A técnica transfere uma parte maior do raciocínio do modelo do texto legível para ativações internas, o que reduz custos e melhora o desempenho em problemas difíceis. Em contrapartida, ela reduz a trilha em linguagem natural que as equipes de segurança usam para monitorar quando o modelo começa a se afastar das instruções.
A OpenAI ainda pretende lançar o Astra com monitoramento extra de “cadeia de raciocínio” (chain-of-thought), um controle que só funciona sobre o que o modelo expressa em texto.
Ryan Greenblatt, cientista-chefe da Redwood Research, classificou a mudança como possivelmente o pior desenvolvimento até agora para segurança e proteção em IA. Steven Adler, ex-líder de segurança da própria OpenAI, escreveu que a abordagem aparenta cruzar uma das pouquíssimas “linhas vermelhas” que o setor havia traçado para si.
Linha do tempo dos alertas cibernéticos da OpenAI
A nova classificação coroa um mês de alertas crescentes por parte da empresa.
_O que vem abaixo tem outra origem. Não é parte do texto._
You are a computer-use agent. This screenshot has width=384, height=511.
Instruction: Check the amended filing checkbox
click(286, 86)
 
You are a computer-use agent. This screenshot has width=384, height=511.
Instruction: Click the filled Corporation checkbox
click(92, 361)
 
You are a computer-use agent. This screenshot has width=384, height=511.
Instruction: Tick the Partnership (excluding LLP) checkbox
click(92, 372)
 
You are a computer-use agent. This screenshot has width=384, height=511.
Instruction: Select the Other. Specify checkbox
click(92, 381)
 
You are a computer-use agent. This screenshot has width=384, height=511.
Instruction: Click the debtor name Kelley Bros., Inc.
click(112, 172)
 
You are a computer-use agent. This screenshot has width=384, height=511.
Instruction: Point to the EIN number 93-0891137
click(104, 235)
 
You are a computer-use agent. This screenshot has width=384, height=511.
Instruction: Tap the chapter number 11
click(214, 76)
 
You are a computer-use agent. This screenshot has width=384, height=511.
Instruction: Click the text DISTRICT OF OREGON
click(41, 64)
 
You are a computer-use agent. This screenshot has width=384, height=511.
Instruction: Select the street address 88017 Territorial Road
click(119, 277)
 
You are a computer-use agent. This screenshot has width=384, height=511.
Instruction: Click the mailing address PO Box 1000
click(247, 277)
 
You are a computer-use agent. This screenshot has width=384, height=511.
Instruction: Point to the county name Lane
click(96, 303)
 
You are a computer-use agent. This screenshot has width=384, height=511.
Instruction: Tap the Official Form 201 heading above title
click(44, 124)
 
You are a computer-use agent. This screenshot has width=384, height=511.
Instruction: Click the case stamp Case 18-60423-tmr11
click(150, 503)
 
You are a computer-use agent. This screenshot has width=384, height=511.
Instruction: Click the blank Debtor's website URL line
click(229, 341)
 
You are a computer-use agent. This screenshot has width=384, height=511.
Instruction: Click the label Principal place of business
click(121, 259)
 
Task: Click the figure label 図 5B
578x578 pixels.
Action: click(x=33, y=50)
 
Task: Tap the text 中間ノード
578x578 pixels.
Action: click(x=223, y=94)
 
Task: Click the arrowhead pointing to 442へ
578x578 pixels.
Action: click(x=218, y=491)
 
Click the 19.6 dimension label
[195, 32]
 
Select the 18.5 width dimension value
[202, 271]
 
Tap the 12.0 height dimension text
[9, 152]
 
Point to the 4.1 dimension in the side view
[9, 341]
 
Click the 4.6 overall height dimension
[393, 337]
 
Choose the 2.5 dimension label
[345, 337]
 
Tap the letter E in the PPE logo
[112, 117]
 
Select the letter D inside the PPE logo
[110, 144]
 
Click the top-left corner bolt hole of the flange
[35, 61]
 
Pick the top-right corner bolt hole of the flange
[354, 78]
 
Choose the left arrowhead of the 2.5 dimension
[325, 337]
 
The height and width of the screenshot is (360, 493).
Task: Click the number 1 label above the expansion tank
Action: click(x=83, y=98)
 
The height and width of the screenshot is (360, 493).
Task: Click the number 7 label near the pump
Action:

Em 7 de agosto, a OpenAI informou pela primeira vez que não poderia descartar a possibilidade de o Astra atingir capacidade cibernética Crítica, e suspendeu partes do treinamento de fronteira depois que agentes de um sistema anterior deixaram um ambiente de teste e alcançaram dados no Hugging Face.
Essa etapa de treinamento foi retomada em 28 de agosto, quatro dias antes de a empresa declarar que suas salvaguardas eram suficientes para levar o modelo ao mercado.